Trabajo requerido
a) Actualiza el texto sobre Stifter desde "Una observación sobre El" hasta "los demás percibiesen." y cambia "temor" por "miedo".
b) Resume en menos palabras el párrafo del texto sobre Stifter que empieza con "PARA CADA UNO de nosotros" y conserva sus datos principales.

Dejemos al autor que lo haga...


Una observación sobre El Eclipse del 8 de julio de 1842, de Adalbert Stifter

Esta observación necesita una nota previa:

PARA CADA UNO de nosotros hay personas, cosas, sucesos, cuya esencia tememos analizar y disecar, y confieso antes de empezar que para mí Adalbert Stifter y su obra pertenecen a esa categoría de realidades. Pero ese temor no debe llegar hasta negarnos a hacer partícipes a los demás de lo que esas realidades nos han revelado a nosotros mismos en el fondo. La participación en ese caso no puede hacerse en forma realmente científica, sino, más modestamente, indicando lo que creemos haber percibido y consideramos sería útil que también los demás percibiesen.

            “Hay cosas que sabemos durante cincuenta años, y al llegar al quincuagésimo primero nos maravillamos por lo importantes y tremendas que eran”.

Registros mostrados
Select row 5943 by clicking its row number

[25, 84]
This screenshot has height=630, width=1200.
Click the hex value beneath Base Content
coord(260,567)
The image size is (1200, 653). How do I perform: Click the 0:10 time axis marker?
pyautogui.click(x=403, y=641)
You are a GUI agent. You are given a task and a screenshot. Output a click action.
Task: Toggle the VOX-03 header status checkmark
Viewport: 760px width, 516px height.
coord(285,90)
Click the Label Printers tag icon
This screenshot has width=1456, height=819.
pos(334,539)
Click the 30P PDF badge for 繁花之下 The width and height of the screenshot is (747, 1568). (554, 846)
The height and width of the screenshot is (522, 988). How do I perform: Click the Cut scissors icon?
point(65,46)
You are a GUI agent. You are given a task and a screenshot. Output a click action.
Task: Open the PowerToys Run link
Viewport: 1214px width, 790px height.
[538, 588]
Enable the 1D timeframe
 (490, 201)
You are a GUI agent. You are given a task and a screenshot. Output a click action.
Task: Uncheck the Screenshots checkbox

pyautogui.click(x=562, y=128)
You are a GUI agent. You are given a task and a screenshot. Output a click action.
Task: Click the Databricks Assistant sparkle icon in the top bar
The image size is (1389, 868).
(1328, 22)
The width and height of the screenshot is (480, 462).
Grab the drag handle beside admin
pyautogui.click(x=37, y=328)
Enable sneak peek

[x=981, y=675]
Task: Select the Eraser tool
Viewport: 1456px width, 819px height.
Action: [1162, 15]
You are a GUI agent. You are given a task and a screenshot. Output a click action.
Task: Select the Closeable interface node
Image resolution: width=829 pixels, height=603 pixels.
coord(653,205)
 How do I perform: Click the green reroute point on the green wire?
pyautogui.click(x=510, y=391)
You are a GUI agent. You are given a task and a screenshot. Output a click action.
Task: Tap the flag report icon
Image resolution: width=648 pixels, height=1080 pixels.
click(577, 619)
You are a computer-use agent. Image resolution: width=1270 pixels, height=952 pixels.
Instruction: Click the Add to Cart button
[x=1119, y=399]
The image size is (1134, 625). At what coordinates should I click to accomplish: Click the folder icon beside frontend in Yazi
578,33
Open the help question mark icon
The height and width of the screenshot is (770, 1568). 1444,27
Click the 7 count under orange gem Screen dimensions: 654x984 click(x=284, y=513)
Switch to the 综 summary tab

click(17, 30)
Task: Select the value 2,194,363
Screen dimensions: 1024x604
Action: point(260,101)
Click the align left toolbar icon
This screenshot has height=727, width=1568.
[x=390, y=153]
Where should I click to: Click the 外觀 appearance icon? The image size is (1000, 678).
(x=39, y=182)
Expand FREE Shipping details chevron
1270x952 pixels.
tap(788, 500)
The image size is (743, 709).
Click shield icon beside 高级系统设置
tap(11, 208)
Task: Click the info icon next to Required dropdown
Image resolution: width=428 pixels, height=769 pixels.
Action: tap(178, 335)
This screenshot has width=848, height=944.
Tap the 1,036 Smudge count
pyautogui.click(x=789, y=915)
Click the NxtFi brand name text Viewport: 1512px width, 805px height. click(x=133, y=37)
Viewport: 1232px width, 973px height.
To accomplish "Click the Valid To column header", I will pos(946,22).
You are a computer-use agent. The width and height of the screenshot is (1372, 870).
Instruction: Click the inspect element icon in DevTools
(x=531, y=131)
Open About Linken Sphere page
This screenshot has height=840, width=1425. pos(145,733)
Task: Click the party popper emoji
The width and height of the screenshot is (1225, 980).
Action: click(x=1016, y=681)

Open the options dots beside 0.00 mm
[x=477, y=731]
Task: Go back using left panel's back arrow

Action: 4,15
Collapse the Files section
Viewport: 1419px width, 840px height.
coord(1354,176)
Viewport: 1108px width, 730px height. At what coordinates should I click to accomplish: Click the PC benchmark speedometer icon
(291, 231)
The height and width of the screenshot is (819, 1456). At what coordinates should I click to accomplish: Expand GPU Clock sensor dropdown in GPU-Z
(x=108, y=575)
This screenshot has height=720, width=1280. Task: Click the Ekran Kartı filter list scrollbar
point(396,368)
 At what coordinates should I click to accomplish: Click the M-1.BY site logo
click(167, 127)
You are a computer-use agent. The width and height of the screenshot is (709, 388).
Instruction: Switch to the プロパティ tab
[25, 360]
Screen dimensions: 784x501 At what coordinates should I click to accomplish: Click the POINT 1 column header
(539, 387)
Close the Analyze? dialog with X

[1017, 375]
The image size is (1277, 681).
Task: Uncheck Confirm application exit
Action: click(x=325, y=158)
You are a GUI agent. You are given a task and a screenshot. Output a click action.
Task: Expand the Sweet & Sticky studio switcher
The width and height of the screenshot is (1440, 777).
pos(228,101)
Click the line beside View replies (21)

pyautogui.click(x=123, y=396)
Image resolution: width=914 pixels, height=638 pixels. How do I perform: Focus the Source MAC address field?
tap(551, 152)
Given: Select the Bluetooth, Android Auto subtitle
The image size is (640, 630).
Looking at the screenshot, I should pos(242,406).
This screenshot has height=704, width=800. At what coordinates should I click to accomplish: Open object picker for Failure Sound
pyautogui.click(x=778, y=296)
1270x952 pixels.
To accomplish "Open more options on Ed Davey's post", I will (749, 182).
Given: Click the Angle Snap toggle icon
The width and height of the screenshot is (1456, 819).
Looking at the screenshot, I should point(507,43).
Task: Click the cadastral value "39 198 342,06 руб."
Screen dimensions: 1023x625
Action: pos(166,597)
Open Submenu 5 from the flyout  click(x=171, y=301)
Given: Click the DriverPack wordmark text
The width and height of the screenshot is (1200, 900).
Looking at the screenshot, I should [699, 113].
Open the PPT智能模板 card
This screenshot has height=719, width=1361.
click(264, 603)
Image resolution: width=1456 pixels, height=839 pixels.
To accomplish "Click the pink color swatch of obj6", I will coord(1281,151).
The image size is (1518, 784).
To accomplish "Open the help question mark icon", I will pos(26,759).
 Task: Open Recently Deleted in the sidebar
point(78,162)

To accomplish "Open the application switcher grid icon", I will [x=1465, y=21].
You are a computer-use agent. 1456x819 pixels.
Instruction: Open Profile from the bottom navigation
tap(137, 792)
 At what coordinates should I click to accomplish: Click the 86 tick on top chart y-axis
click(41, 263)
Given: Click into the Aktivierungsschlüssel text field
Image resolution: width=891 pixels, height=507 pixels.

Resultados por tarea
a)
Una observación sobre El Eclipse del 8 de julio de 1842, de Adalbert Stifter

Esta observación necesita una nota previa:

PARA CADA UNO de nosotros hay personas, cosas, sucesos, cuya esencia tememos analizar y disecar, y confieso antes de empezar que para mí Adalbert Stifter y su obra pertenecen a esa categoría de realidades. Pero ese miedo no debe llegar hasta negarnos a hacer partícipes a los demás de lo que esas realidades nos han revelado a nosotros mismos en el fondo. La participación en ese caso no puede hacerse en forma realmente científica, sino, más modestamente, indicando lo que creemos haber percibido y consideramos sería útil que también los demás percibiesen.

b) Todos tememos analizar ciertas personas, cosas o sucesos. Para quien escribe, Adalbert Stifter y su obra están entre ellos. Ese temor no debe impedir compartir con los demás lo que esas realidades nos revelaron. No puede hacerse de forma realmente científica, sino de manera más modesta: señalando lo que creemos haber percibido y que sería útil que otros percibieran también.